## [Assigned task]
Only lines that contain the word "computer" belong in the answer; copy them from the records below.

## [Material for the task]
***

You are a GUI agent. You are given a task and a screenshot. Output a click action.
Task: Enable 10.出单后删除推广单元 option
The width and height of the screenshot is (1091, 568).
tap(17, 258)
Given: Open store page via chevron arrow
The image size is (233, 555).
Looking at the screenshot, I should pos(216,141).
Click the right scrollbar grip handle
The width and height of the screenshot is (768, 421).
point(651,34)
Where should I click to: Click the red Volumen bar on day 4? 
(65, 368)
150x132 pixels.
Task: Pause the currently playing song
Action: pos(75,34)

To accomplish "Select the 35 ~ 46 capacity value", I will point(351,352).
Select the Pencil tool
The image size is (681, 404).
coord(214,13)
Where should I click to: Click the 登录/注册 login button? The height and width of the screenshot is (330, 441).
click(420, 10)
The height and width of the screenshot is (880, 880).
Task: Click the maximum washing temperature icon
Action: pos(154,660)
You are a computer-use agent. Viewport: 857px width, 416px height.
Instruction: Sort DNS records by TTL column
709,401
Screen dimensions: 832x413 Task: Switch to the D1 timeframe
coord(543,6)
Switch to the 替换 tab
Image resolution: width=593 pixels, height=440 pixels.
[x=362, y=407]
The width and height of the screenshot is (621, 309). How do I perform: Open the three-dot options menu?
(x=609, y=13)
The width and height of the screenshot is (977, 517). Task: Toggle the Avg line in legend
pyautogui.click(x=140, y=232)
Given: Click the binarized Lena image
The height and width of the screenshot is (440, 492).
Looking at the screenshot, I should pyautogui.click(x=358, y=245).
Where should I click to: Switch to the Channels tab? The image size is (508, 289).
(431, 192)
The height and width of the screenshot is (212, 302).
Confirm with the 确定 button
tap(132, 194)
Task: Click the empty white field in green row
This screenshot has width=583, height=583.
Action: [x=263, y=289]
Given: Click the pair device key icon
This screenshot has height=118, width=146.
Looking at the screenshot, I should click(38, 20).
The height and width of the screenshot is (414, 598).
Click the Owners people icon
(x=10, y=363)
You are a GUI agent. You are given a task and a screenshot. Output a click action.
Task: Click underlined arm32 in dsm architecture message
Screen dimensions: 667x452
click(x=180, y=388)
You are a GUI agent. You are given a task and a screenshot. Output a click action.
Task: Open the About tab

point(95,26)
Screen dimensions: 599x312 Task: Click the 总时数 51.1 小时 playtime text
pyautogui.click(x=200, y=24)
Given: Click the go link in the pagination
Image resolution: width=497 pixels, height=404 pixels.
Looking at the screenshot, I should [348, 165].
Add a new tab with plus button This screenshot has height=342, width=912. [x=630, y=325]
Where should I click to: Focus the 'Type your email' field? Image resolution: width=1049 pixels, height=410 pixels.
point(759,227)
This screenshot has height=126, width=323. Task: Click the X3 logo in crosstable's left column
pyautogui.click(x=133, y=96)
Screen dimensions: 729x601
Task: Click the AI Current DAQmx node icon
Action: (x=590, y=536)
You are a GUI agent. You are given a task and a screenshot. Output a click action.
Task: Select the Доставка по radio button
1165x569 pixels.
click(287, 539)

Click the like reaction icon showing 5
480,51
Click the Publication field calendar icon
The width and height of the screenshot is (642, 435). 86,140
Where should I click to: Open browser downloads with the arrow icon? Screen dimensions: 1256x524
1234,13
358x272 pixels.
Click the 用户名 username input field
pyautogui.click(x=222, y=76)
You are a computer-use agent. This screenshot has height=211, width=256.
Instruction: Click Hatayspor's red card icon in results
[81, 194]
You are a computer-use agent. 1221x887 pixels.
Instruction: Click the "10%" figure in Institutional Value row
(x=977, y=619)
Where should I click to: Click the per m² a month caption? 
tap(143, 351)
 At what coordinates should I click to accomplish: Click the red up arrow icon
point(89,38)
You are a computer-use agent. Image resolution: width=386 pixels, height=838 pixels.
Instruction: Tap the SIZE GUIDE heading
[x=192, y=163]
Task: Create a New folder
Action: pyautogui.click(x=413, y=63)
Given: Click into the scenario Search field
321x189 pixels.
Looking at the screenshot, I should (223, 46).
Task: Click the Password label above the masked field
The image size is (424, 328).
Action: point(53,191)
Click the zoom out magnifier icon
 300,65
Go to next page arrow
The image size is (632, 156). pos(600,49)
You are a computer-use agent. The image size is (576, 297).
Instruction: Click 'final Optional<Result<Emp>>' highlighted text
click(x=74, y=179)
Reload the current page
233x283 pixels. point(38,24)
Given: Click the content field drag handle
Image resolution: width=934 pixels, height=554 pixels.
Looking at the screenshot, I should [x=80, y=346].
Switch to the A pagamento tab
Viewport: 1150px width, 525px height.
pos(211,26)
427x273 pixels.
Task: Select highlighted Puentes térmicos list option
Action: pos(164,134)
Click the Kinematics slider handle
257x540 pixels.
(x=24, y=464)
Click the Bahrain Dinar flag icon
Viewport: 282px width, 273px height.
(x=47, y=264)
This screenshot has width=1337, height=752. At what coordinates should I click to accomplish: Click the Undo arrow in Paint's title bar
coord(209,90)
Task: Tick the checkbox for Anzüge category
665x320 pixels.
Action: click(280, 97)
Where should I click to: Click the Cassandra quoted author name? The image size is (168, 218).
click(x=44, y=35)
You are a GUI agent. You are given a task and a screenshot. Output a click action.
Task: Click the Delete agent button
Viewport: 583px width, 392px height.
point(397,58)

***

## [Completed exercise]
You are a computer-use agent. Viewport: 857px width, 416px height.
You are a computer-use agent. This screenshot has height=211, width=256.
You are a computer-use agent. 1221x887 pixels.
You are a computer-use agent. Image resolution: width=386 pixels, height=838 pixels.
You are a computer-use agent. The image size is (576, 297).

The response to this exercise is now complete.